We’ll build on the previous post’s complex traffic problem and introduce another representation technique.

Consider road capacity in the traffic example. Road capacity is a state or condition of the system. At any given time there is a certain capacity, which could be measured in units of lane-kilometres. Selection of the right units is very important to capture the underlying behaviour. This capacity is the result of all the roads and expansions that have been built, and all the roads that have been replaced or taken out of service. We can show this as:

In our model, what we are saying is that the road capacity is an accumulation, or sum, of all the roads (or lane-km) made available per year and all those made unavailable. This gives us a starting point to explicitly ask what are all the important effects on Roads Made Available (such as construction) and Roads Made Unavailable (which in Calgary might be bike lanes).

These accumulations are called stocks, and their inputs and outputs are called flows.

The clouds mean that the roads “come from” somewhere outside the area of interest for the model, and “go to” somewhere outside the model. If the model was expanded to include the lifecycle of roads, it might have additional stocks such as planned capacity, approved capacity, under construction capacity, capacity lost to bike lanes, etc.

Another variable we had identified in the causal loop diagram is the Traffic Volume. The unit for Traffic Volume might be average weekly peak vehicles for simplicity. We’d have to ensure our subject matter experts selected the right measurements.

The flows for this stock are visualized a bit differently. Instead of separating the inflow and the outflow, a single element called Net Change in Vehicles per Year has been set up to show the combination of the two effects. This simplification is useful for some stocks where the same factors affect both inflow and outflow, where we don’t plan to drill down on details, or to reduce clutter in the model.

The last main variable we had identified was Attractiveness of Driving, which we will show in a similar manner.

Attractiveness of Driving might be more difficult to measure, requiring for example surveys of discretionary trips made. In this model we could just call the unit attractiveness.

Connecting the Stocks

The last step is to connect these three stocks: Road Capacity, Traffic Volume, Attractiveness of Driving. We’ll add the connections in two steps.

Just as in the CLD:

  • more Road Capacity means less Average Travel Time
  • more Travel Time compared to Desired Average Travel Time means more Pressure to Add Roads
  • more Pressure to Add Roads means more Annual Road Construction
  • more Annual Road Construction contributes to Roads Made Available per Year

As before, the reverse needs to be true for all statements.

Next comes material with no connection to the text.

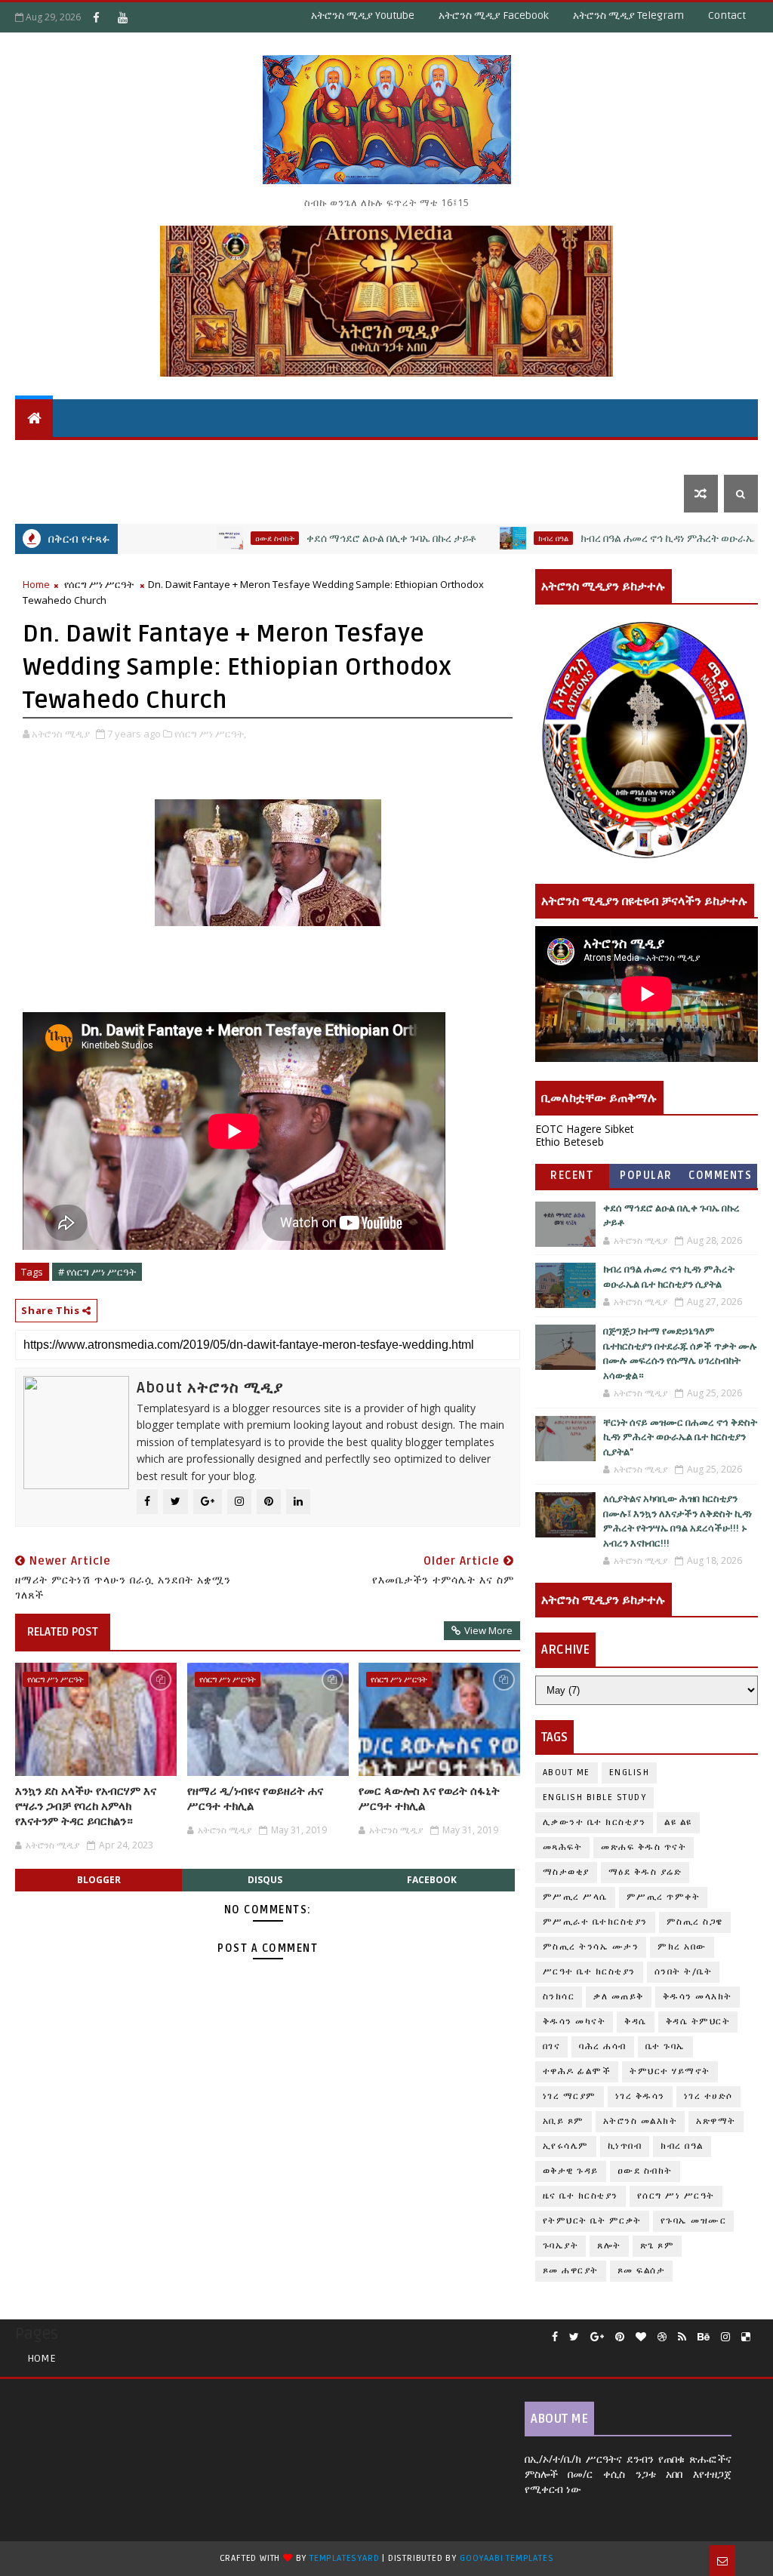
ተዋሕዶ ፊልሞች (577, 2071)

Travel time seemed to be central to the causal loop diagram. Thinking through the nature of travel time, it is a function of traffic volume and road capacity (assuming the same route, speed limit, no accidents, etc.). Here is the completed model.

Talking through the added connections:

  • more Traffic Volume means increased Average Travel Time
  • increased Average Travel Time makes a negative contribution toward Net Change in Attractiveness per Year
  • increased Attractiveness of Driving makes a positive contribution toward Net Change in Vehicles per Year

The intent of going through this exercise of building and reading a relatively simple model is to develop your ability to read a simple stock and flow diagram in preparation for reading models for your domains, not to be able to create models yourself.